Australian rugby league club season

The 1925 South Sydney DRLFC season was the 18th in the club's history. They competed in the New South Wales Rugby Football League's 1925 Premiership, completing what's been described as the greatest season in South Sydney's history. During the year, the Rabbitohs won the first grade premiership, the City Cup knockout tournament, and the reserve grade and third grade premierships.

Coached by Howard Hallett and captained by Alf Blair, Souths' first grade side went through the premiership competition undefeated, winning all 12 games and leaving a 10-point gap between first and second. This was to be the first of five consecutive premierships won by the club.

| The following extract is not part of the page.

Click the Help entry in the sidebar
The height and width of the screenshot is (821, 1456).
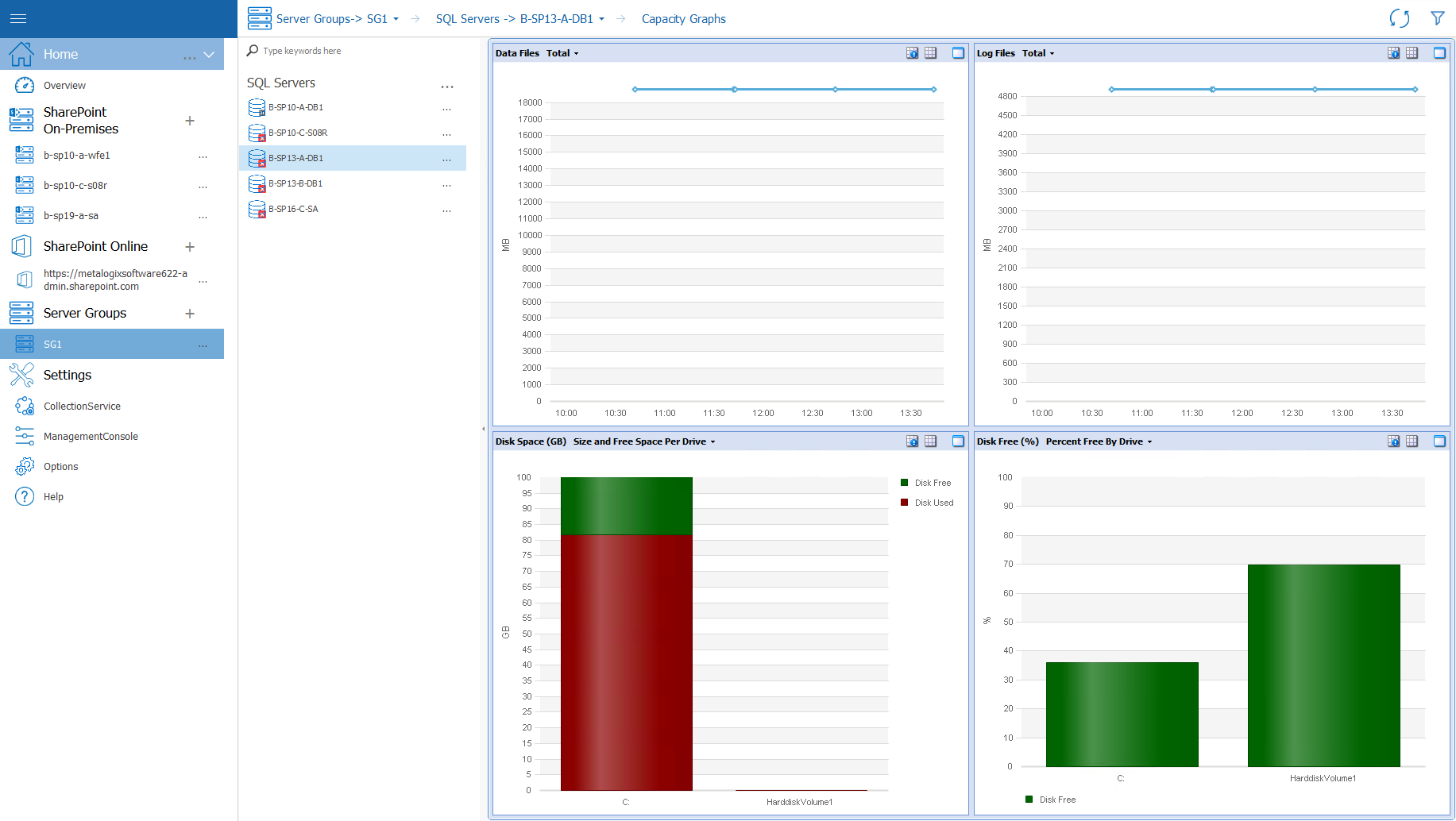coord(52,496)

Souths' winger Benny Wearing was the premiership's top try scorer (12) and top point scorer (80).

Results:

Round 1: Saturday, 2 May - Souths 16 def Balmain 10

Round 2: Saturday, 9 May - Souths 13 def University 0

Round 3: Saturday, 16 May - Souths 14 def Eastern Suburbs 0

Round 4: Saturday, 23 May - St George 10 lost to Souths 11

Round 5: Saturday, 6 June - Newtown 12 lost to Souths 14

Round 6: Saturday, 13 June - Souths 31 def Glebe 8

Round 7: Bye

Round 8: Saturday, 27 June - Souths 23 def Western Suburbs 20

Round 9: Saturday, 4 July - Souths 15 def North Sydney 10

Round 10: Saturday, 18 July - Souths 8 def University 2

Round 11: Saturday, 25 July - Souths 12 def Glebe 2

Round 12: Saturday, 1 August - Souths 25 def St George 8

Round 13: Saturday, 8 August - Souths 8 def Eastern Suburbs 5

Ladder:

|  | Team | Pld | W | D | L | B | PF | PA | PD | Pts |
|---|---|---|---|---|---|---|---|---|---|---|
| 1 | South Sydney | 12 | 12 | 0 | 0 | 1 | 190 | 87 | +103 | 26 |
| 2 | Western Suburbs | 11 | 6 | 0 | 5 | 2 | 166 | 150 | +16 | 16 |
| 3 | Balmain | 12 | 6 | 1 | 5 | 1 | 130 | 112 | +21 | 15 |
| 4 | North Sydney | 12 | 6 | 1 | 5 | 1 | 157 | 138 | +19 | 15 |
| 5 | St. George | 11 | 5 | 1 | 5 | 2 | 132 | 141 | -9 | 15 |
| 6 | Glebe | 12 | 5 | 0 | 7 | 1 | 107 | 171 | -53 | 12 |
| 7 | University | 11 | 3 | 1 | 7 | 2 | 168 | 142 | -24 | 11 |
| 8 | Eastern Suburbs | 12 | 4 | 0 | 8 | 1 | 161 | 120 | -31 | 10 |
| 9 | Newtown | 11 | 3 | 0 | 8 | 2 | 120 | 136 | -42 | 10 |

As a result of Souths' dominance, the League introduced a finals series for the following season in order to maintain interest in the competition.